Una decisione, quella presa lo scorso 9 luglio dai magistrati, che ha subito riacceso le polemiche fra i sostenitori della «morte dolce», che l’hanno vissuta come una vittoria, e coloro che invece la ritengono «un insulto all’importanza della vita». Un partito che in prima linea vede il vescovo Rino Fisichella, presidente della Pontificia accademia per la vita, che subito dopo la sentenza ha parlato di «decisione abnorme, sia perché Eluana è una persona ancora in vita sia per come il giudice si è sostituito al legislatore». Una critica che la magistratura di Milano ha ritenuto infondata: «Abbiamo solo stabilito che un paziente che non è più in grado di difendersi - ha spiegato il giudice Amedeo Santosuosso - possa dire basta ai trattamenti medici».
Chi non ha accettato l’intervento dei giudici è stato il Senato, dove il Pdl ha presentato una mozione, per sollevare davanti alla Corte costituzionale un conflitto di attribuzione, ritenendo che la magistratura si stesse sostituendo al potere legislativo. Nel frattempo, migliaia di persone hanno aderito alla manifestazione lanciata da Giuliano Ferrara sulle pagine del Foglio e hanno depositato sul sagrato di piazza Duomo a Milano una bottiglietta d’acqua ciascuno, per testimoniare la volontà di non lasciar morire di sete Eluana.
Fra chi invece vorrebbe che la sentenza dei giudici di Milano fosse subito eseguita spiccano i Radicali, da sempre impegnati in questa battaglia. E se in un primo momento era prevalsa la gioia «per una sentenza inaspettata che rispetta la volontà di Eluana», poi ha avuto il sopravvento «l’amarezza per lo stop arrivato dalla politica», come ha dichiarato la deputata del Pd (ma in quota radicale) Maria Antonietta Coscioni. Che avendo vissuto una situazione simile col marito, Luca Coscioni che, malato di sclerosi laterale, rifiutò di farsi collegare al respiratore morendo, ha subito presentato una mozione «affinché il Parlamento legiferi sul problema del testamento biologico».
Un problema che ha trovato il Pd diviso al suo interno, con l’anima diessina e laica disposta a mettere mano a una legge che consenta di lasciare disposizioni sulla propria sorte in caso di incoscienza irreversibile, contrapposta all’anima diellina, che è assolutamente contraria. Una spaccatura che al momento del voto in Parlamento sul conflitto d’attribuzione si è tradotto in una non partecipazione al voto. Salvo poi presentare una mozione, accettata anche dalla maggioranza, che impegna le Camere a produrre una legge sul testamento biologico «entro la fine dell’anno».

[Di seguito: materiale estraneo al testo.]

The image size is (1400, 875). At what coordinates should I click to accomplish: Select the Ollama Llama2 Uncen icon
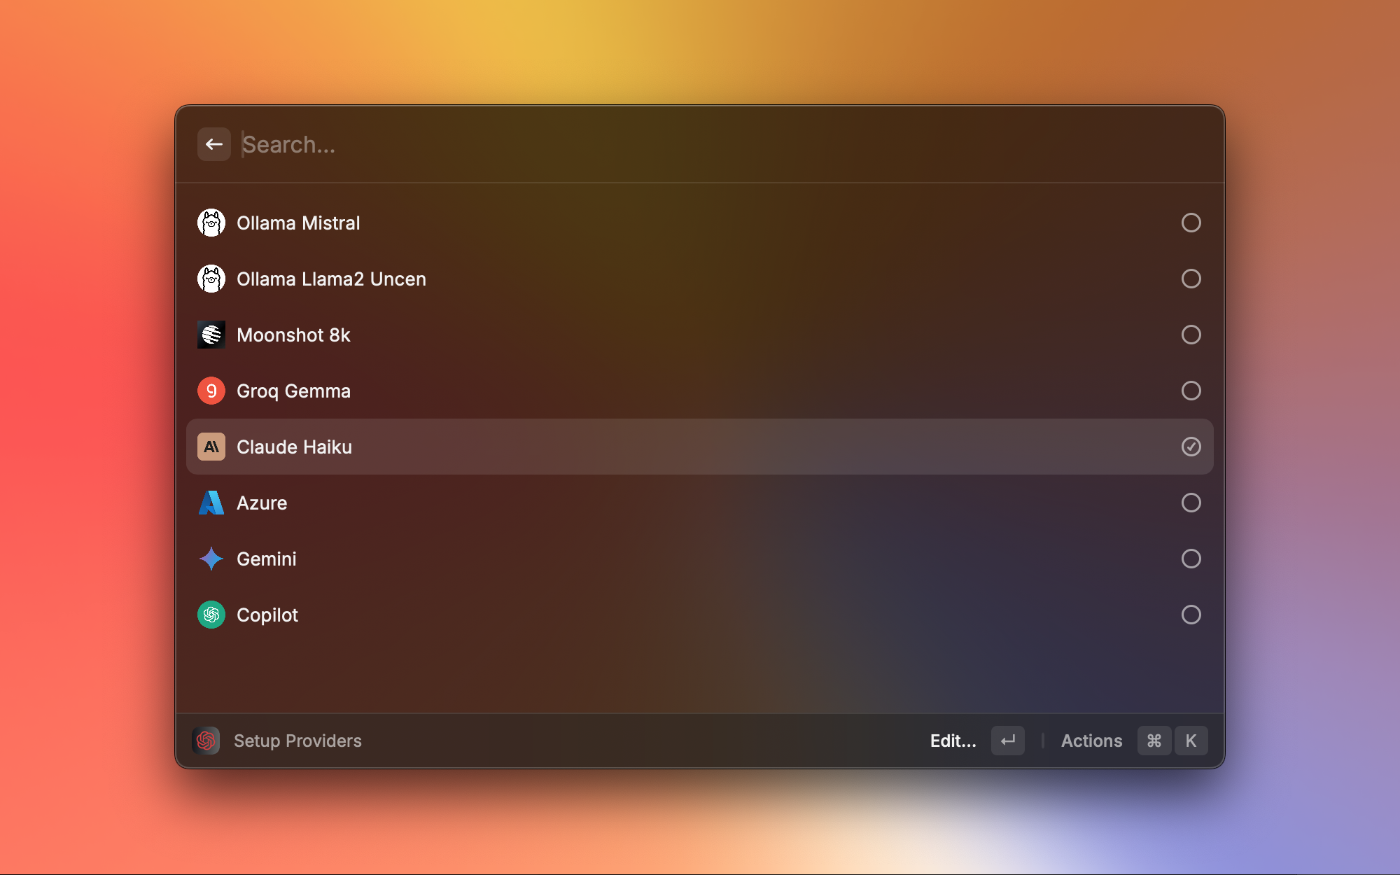click(x=211, y=278)
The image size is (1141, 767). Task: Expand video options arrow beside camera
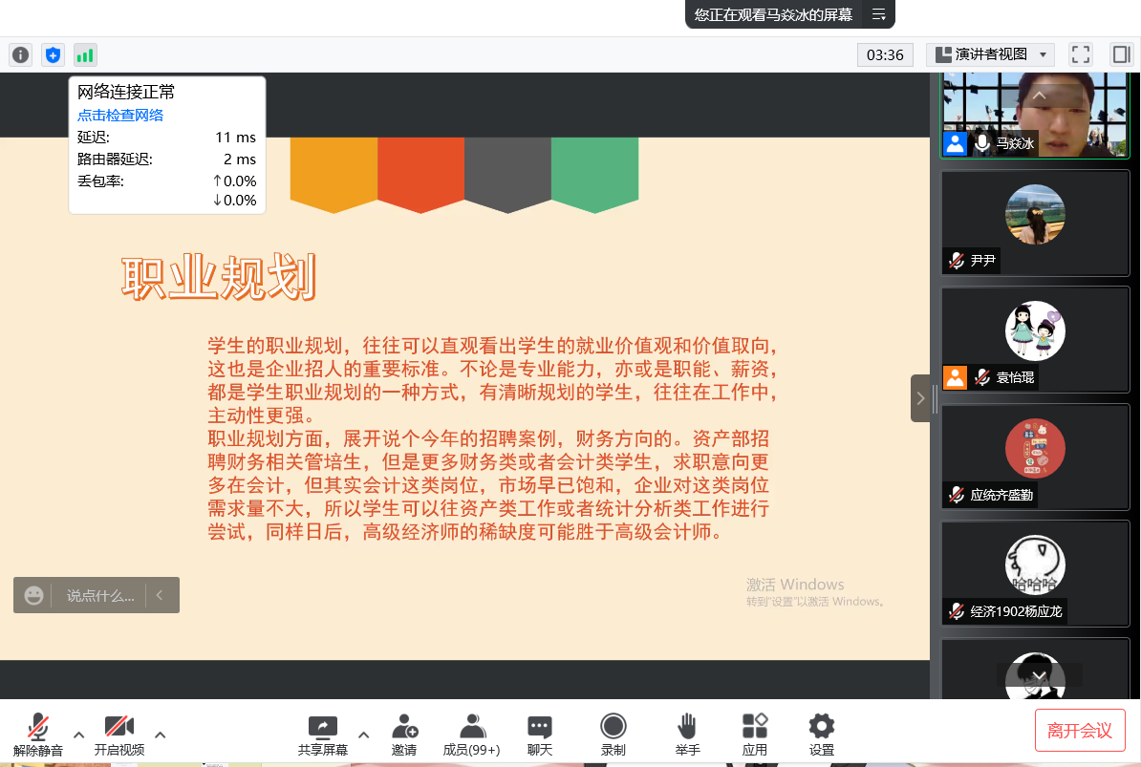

«È bene che il Parlamento ne discuta - ha detto dal meeting Cl Maurizio Lupi, vicepresidente della Camera ed esponente del Pdl - perché la sentenza della magistratura, anche per chi come me la trova inconcepibile, ci mette di fronte all’obbligo di colmare questo vuoto legislativa». Gli fa eco il sottosegretario al Welfare, Eugenia Roccella: «Dopo la sentenza qualcosa bisogna fare - ha spiegato - Mi pare incredibile che per far morire una persona bastino testimonianze su dichiarazioni di molti anni fa e non serva niente di assolutamente certo».
Un’apertura che è stata apprezzata sia dai favorevoli all’eutanasia sia dalla Chiesa, pure se con toni diversi.

Se infatti Fisichella ha detto che «quando la società si pone nuovi problemi, lo Stato deve farsene carico e legiferare a riguardo», la Coscioni ritiene che le «promesse di discuterne in Parlamento siano le benvenute, purché si prenda atto che bisogna partire dal rispetto della volontà del malato e purché i deputati entrino in sintonia col Paese, e tengano presente sondaggi come quello della Swg, dove l’81% degli interpellati si è detto favorevole all’interruzione delle cure in un caso come quello di Eluana».